-------- Supplied records --------

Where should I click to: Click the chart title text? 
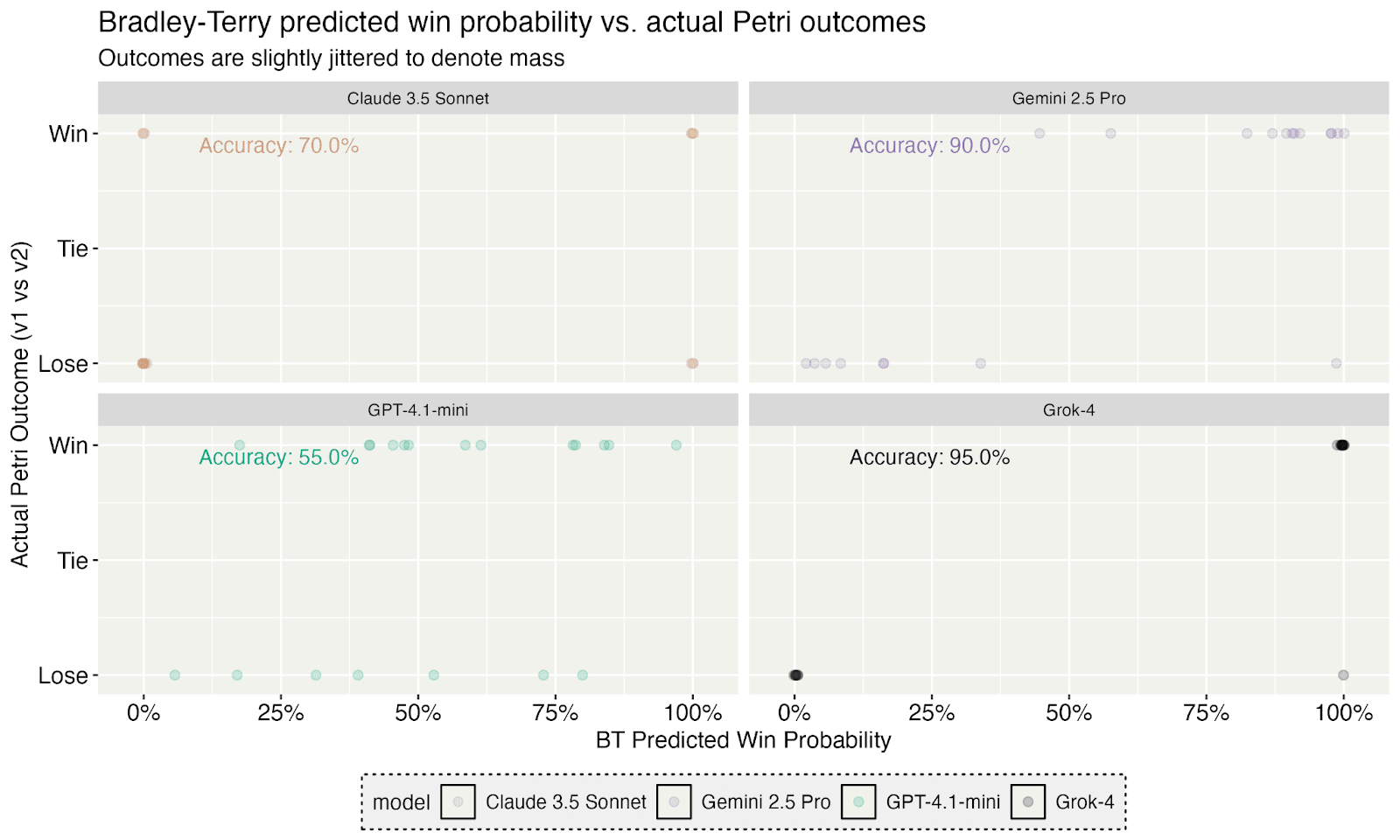tap(512, 22)
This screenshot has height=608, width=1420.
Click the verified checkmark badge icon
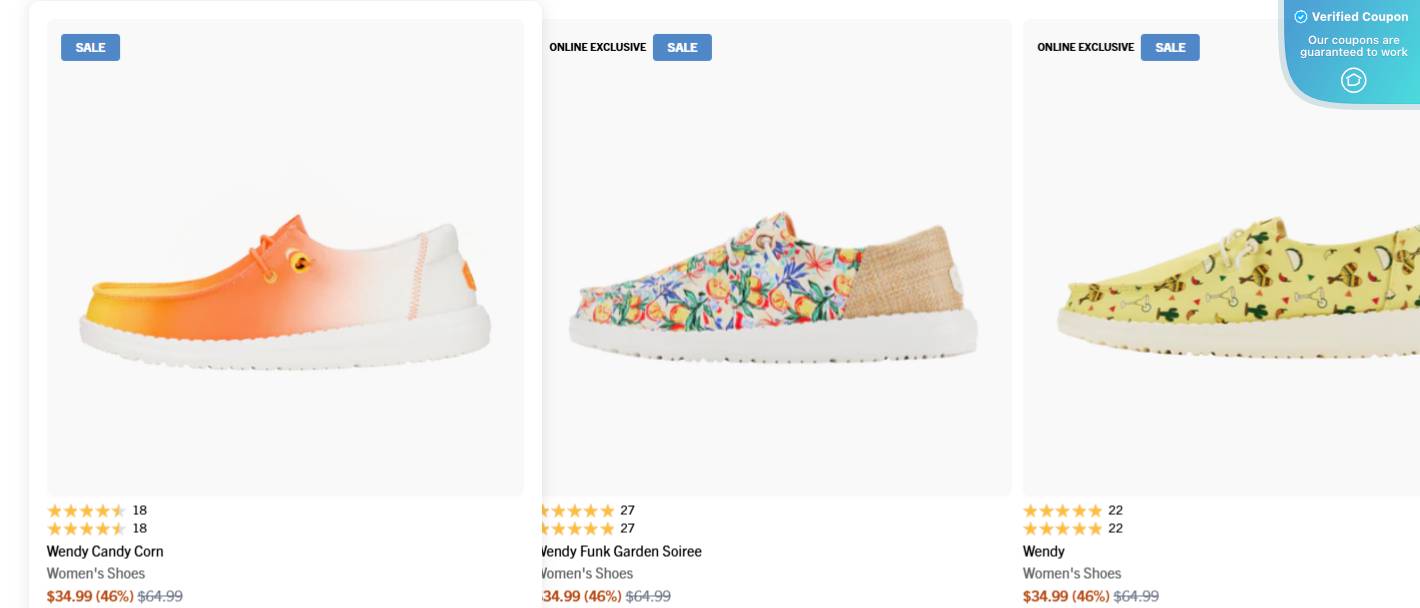(1300, 16)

--------

:: Challenge ::
Lay out the records above as a two-column CSV with the header instruction,coordinates, with one row per record for its text and its answer. Put each value in one quoted field, replace line breaks with spaces, and leave out the pictures.

:: The response ::
instruction,coordinates
"Where should I click to: Click the chart title text?","tap(512, 22)"
"This screenshot has height=608, width=1420. Click the verified checkmark badge icon","(1300, 16)"